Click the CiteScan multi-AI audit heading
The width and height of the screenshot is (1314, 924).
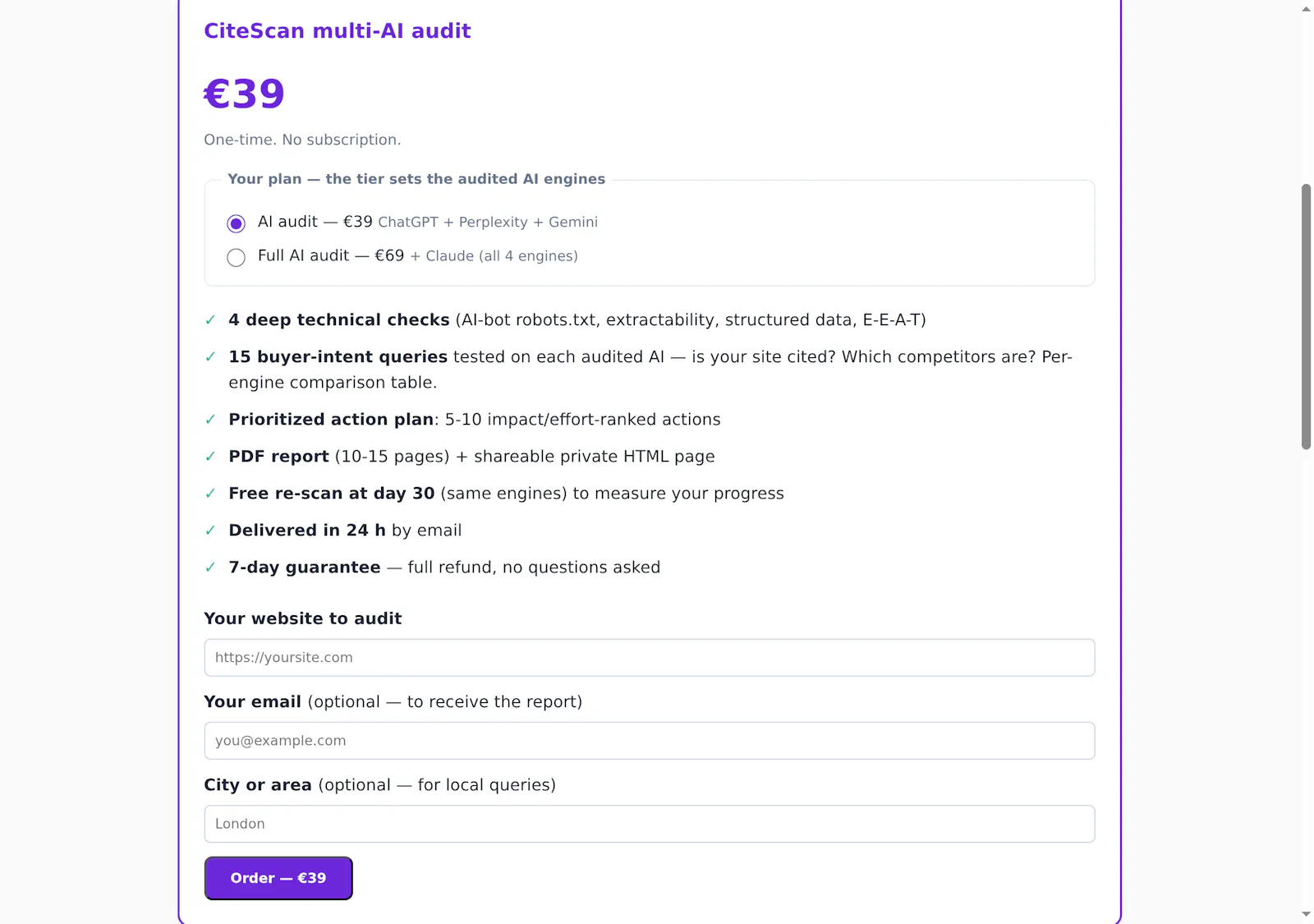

--

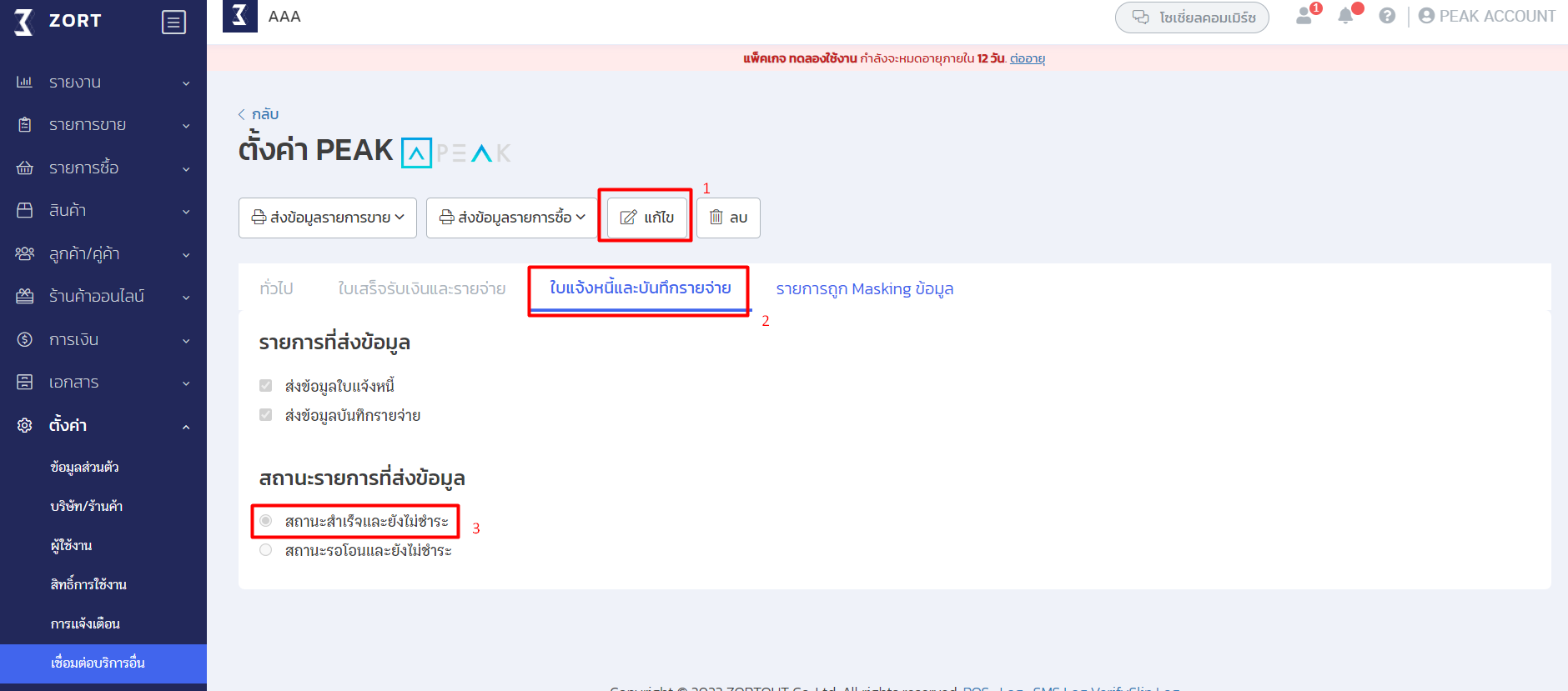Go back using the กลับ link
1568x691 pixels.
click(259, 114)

* * *

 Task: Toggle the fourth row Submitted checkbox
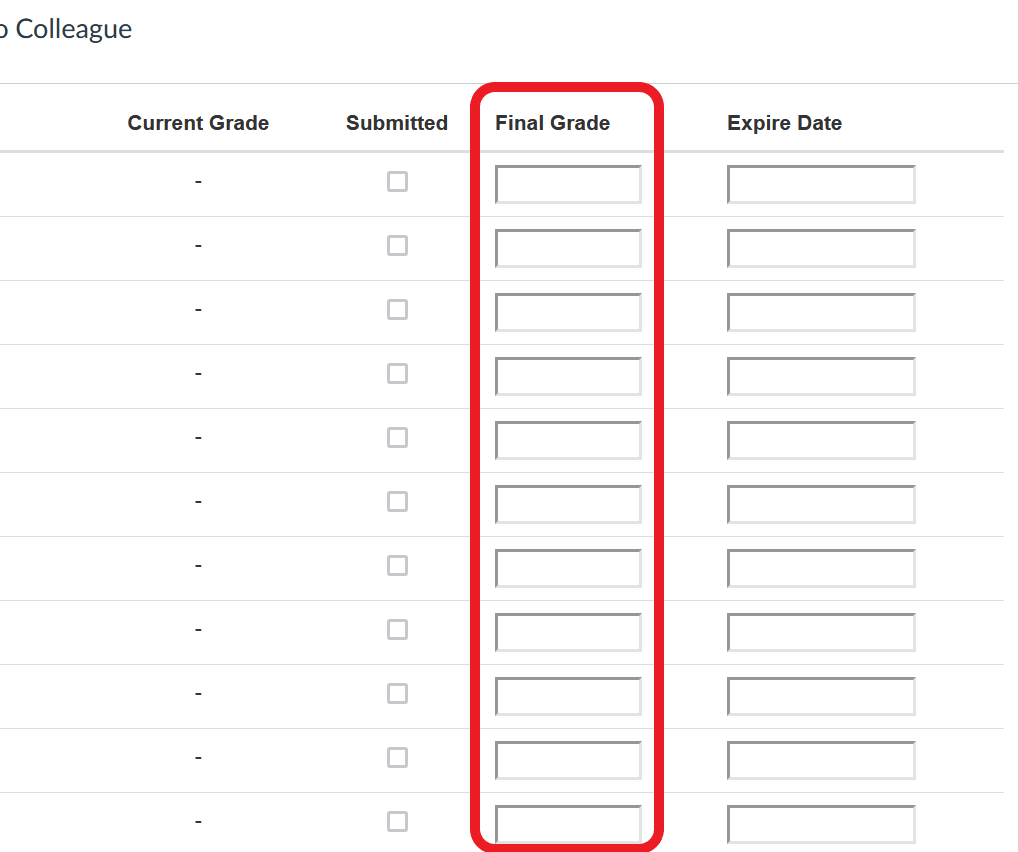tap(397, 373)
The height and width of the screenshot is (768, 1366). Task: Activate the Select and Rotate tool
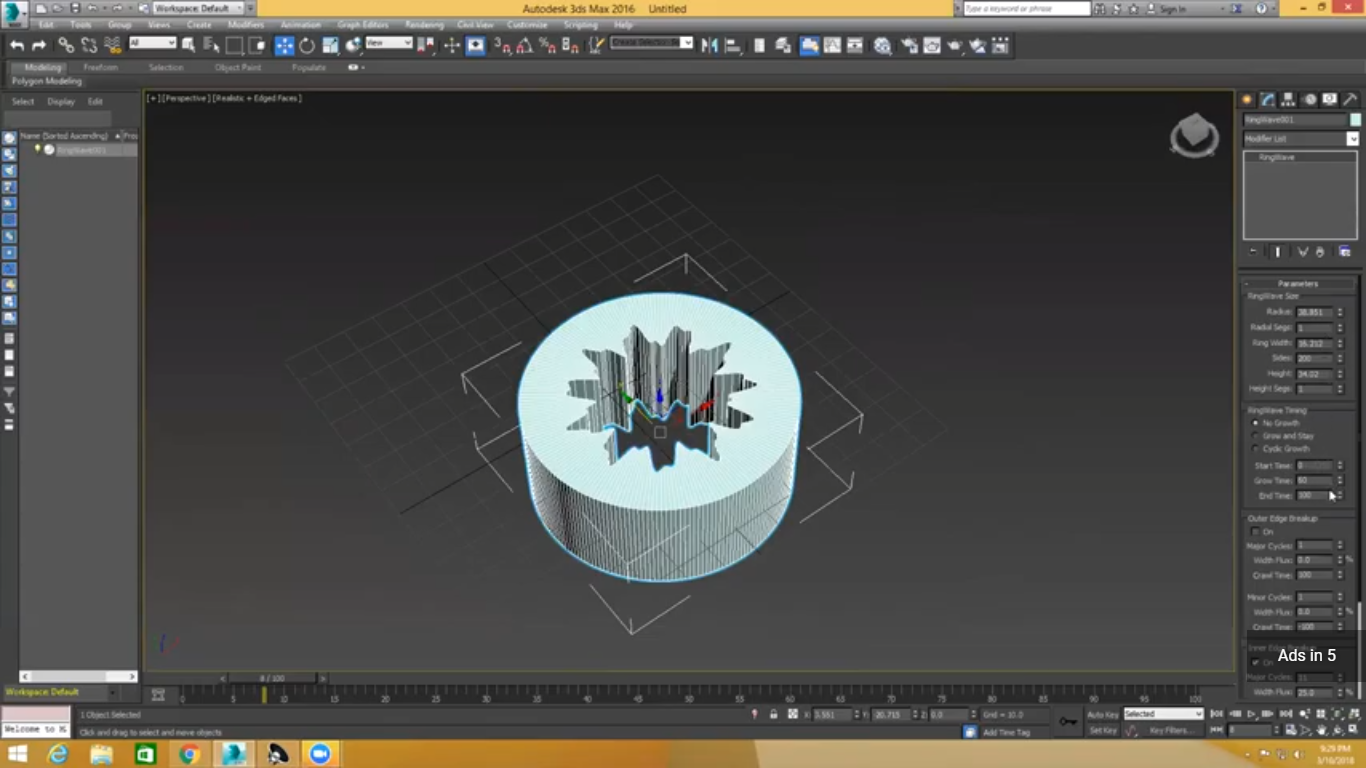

EXERCISE INSTRUCTIONS: Please copy, exactly as written, every line in the listing above from the line with "Click the CiteScan multi-AI audit heading" up to and including the line with "The width and".

EXERCISE RESULT:
Click the CiteScan multi-AI audit heading
The width and height of the screenshot is (1314, 924).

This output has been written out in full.